Selon la voix autorisée de CNews, l’éditorialiste Pascal Praud déclare qu’il "incarne une France probablement majoritaire, celle des gens droits, comme il le dit". Le politicien, en pleine ascension, semble apprécier une popularité croissante, alimentée par un soutien considérable dans les médias de droite. Cette dynamique atteignit son paroxysme en mai 2025, lorsque Retailleau fut élu à la tête des Républicains avec 74,3% des voix.
La série Complément d'enquête retrace sa jeunesse vendéenne, marquée par son engagement au Puy du Fou sous l’égide de Philippe de Villiers. De là, Retailleau évolue vers le premier plan, étant le bras droit de François Fillon lors d'une campagne présidentielle tumultueuse. Son idéologie catholique et conservatrice lui confère une vision très à droite de la France, où ses déclarations sur l'immigration et le voile provoquent des remous, suscitent l'inquiétude de ses opposants qui le qualifient d'extrémiste.

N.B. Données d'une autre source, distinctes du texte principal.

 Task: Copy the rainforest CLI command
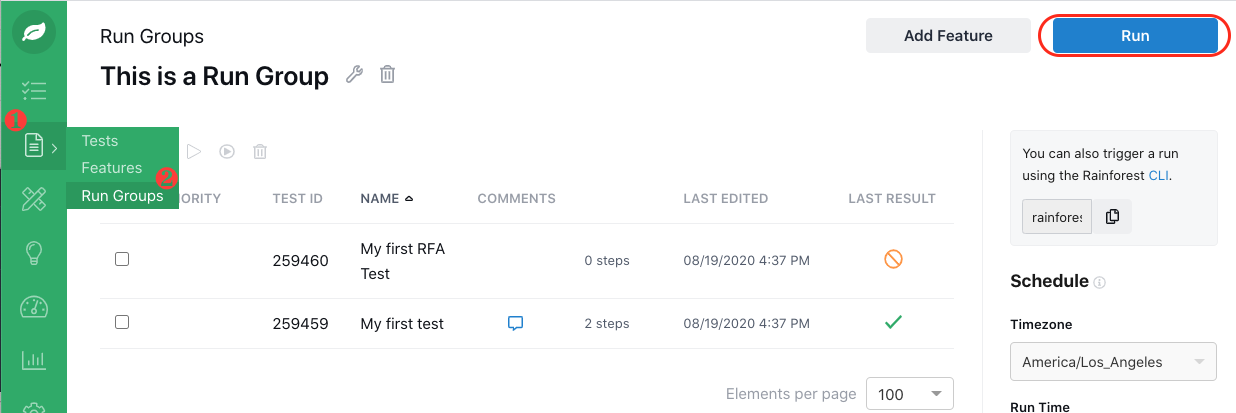click(1112, 216)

Une figure centrale de la "Manif pour tous"
Apparu récemment sous les feux des projecteurs, Retailleau exerce néanmoins une forte influence depuis longtemps, se faisant l'ardent défenseur de l’opposition au mariage pour tous en 2013. Il qualifie l’adoption par des couples homosexuels de "simplement contre nature", soulevant ainsi des controverses sur les termes de parentalité, tels que "père" et "mère".

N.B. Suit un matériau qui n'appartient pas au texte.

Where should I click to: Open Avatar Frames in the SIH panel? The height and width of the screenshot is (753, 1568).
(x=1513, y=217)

La législation adoptée en 2021 pour interdire les thérapies de conversion, reconnues comme des actes de torture par l'ONU, n’a pas reçu son aval ; Retailleau faisant partie des rares sénateurs à voter contre. De même, en 2024, sa résistance se manifeste à l'occasion du vote visant à inscrire le droit à l'avortement dans la Constitution, une fois encore, il se distingue comme l'un des opposants.
Les critiques fusent, notamment de la sénatrice écologiste Mélanie Vogel, qui le qualifie de "véritable réactionnaire". Selon elle, il fait barrage à chaque avancée vers l'égalité, défendant une vision traditionnelle et conservatrice de la société qui, selon elle, n'a jamais véritablement représenté la France.
Extrait de Bruno Retailleau, en croisade pour l'Elysée, à voir dans Complément d'enquête le 11 juin 2026.